I've built all three, and have abandoned 12V completely.  What I tell people is to stick with 12V only if your application has wheels.

The very first thing you need to do is make an itemized list of what you want to power, and how many watthours per day you expect to consume.  I would not even bother with a project without starting here first.  Most new people I've interacted with grossly overestimate the power they can make, and grossly underestimate the power they would consume.  I really hate having to help people fix their mistakes.  So, plan first.

What I myself am consuming on a daily basis is in the range of 3.0-3.5kWh of power.  You could also write that as 3000-3500Wh.  That's for what I mentioned above, with the lights on, a couple of hours of TV and computer time, and keeping the refrigerator/freezer running 24/7.  On irrigation days though, when I'm running the 240V well-pump, that number jumps up to 20-25kWh of power.

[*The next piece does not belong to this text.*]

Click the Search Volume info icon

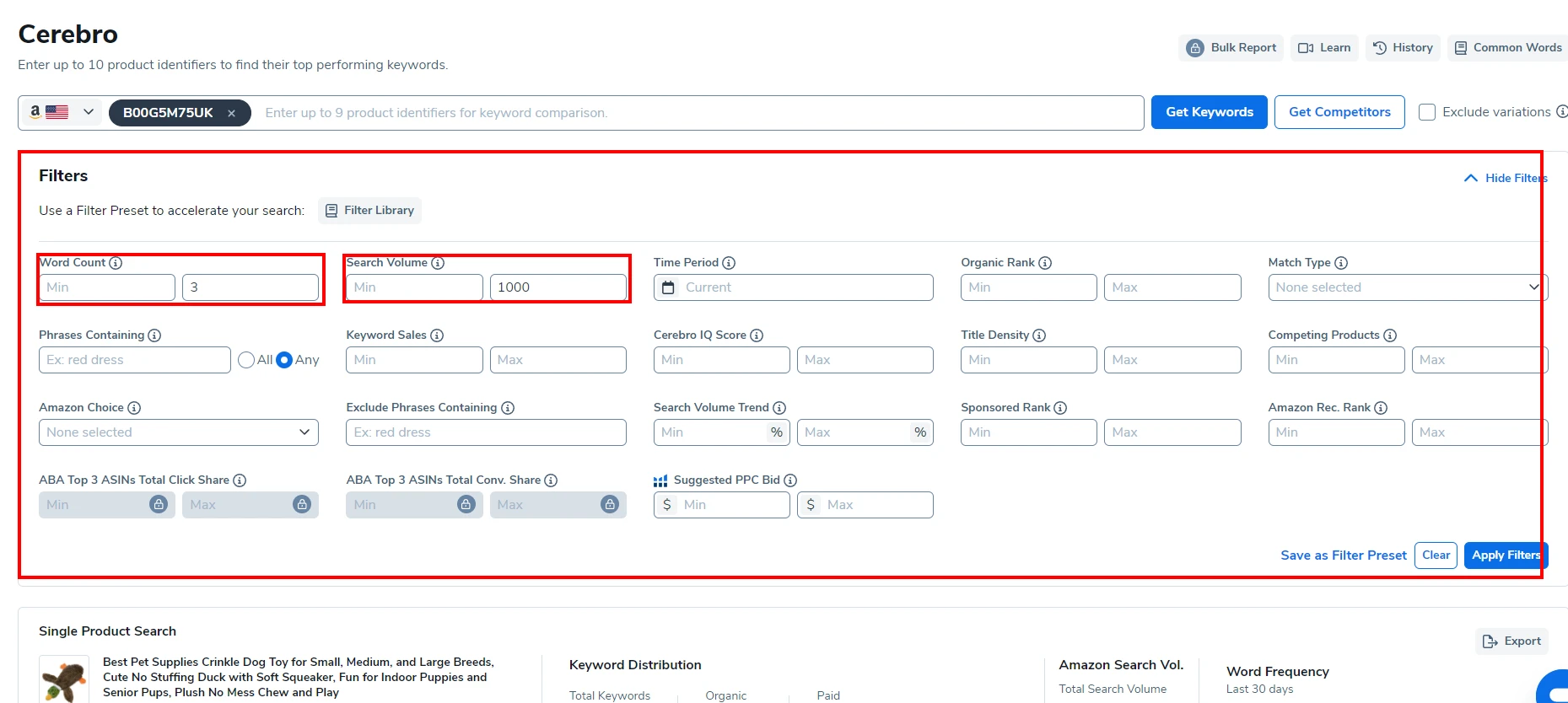point(438,263)
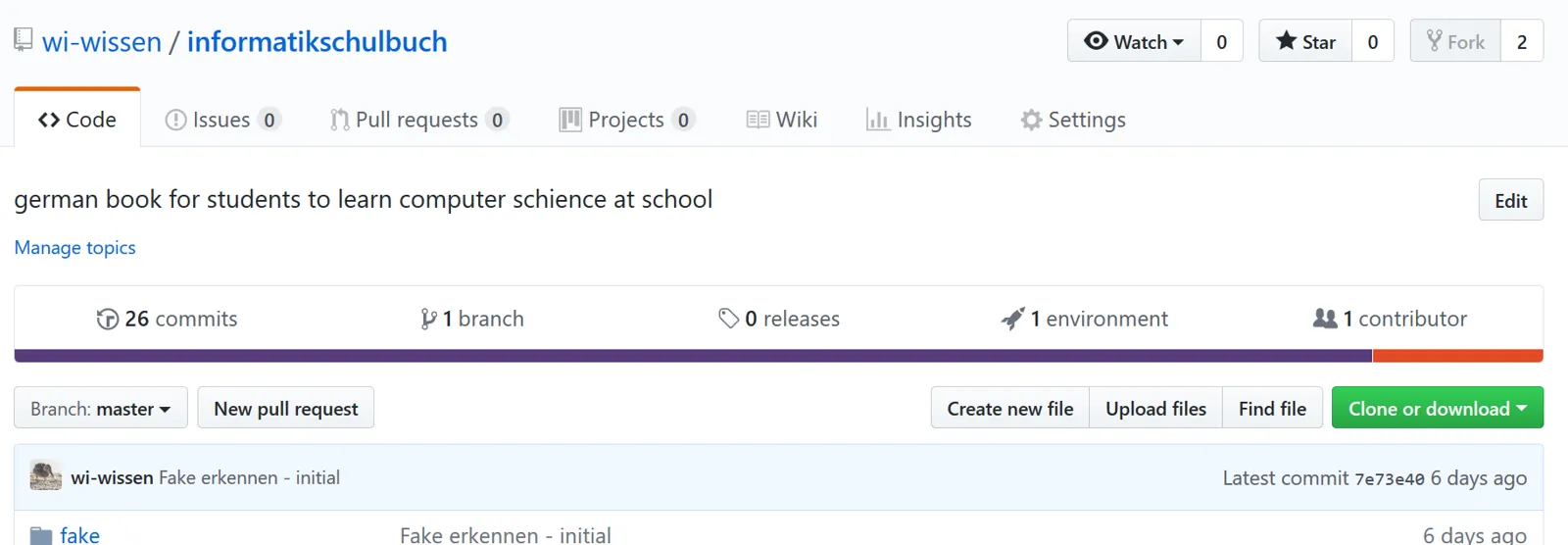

One thing to comprehend is the concept of the sunhour.  That is the amount of time the sun can power the panels at FULL power.  Typically for my area, that's 3.0sh in winter, and 6.0sh in summer.  In cloudy, rainy weather it drops down to ~0.5sh per day.  Plan for you winter lows, not your summer highs.

So, to get a realistic estimate of what you can make, divide your total consumption per day by your sunhours.  So, if you need 3.0kWh of power in December, and you get 0.5sh of light, that works out 3000Wh/0.5sh of solar panels = 6000W of panels.  You might find it more economical to scale the solar back to 1000-2000W of solar, and charge the batteries with a generator when a winter storm blows through.

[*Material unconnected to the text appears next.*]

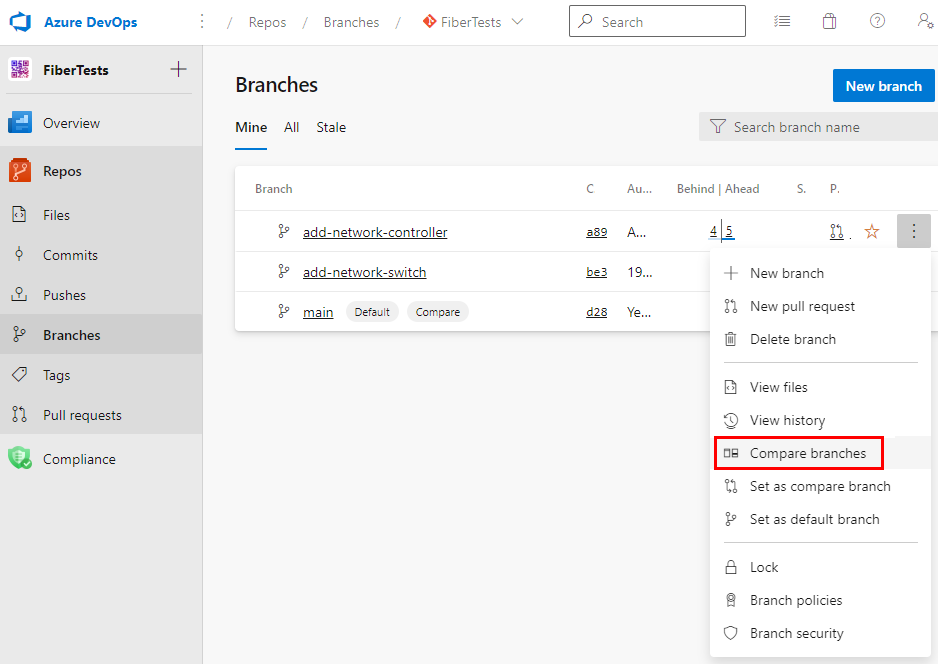This screenshot has width=938, height=664.
Task: Click inside the Search branch name field
Action: point(800,127)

Shop on Craigslist, or Facebook MarketPlace to shop for panels locally.  Shipping is the killer.  Don't order panels through the mail.  You will get far better deals with a cash and carry purchase.  Recently I've gotten four 250W residential panels for 160$ total.  I'd suggest starting at 2000W and working up from there with upgrades as finances allow.

You scale the batteries to your expected load, and the length of time they need to supply power.  Let's say you need 3000Wh per day.  You want two days of power before you start a generator.  You don't want to drain the batteries more than 50%.  You have a 48V battery bank.  The math becomes.... (3000Wh X 2 days X 2 fold capacity)/48V = 250Ah battery.  You could wire eight 6V Trojan T-105 batteries in series to get a 250Ah battery bank at 48V.  At 150$ per battery, that's ~ 1200$ for the batteries.

Lastly, you need a charge controller, and an inverter.  The charge controller takes the raw DC from either your solar, or your waterwheel, and transforms the voltage DOWN to what the battery bank wants.  The inverter takes the DC power out of the batteries and converts it into the 120VAC the wall sockets want.  You want to buy a sine-wave inverter if you want to run anything with an electric motor, like the frig, window fans, power tools, ect.  A square-wave or modified sine-wave will fairly quickly burn out anything running a motor.  Good brands are Samlex, Outback, MorningStar, Schneider, and Victron.  The quality inverters start at ~1200$.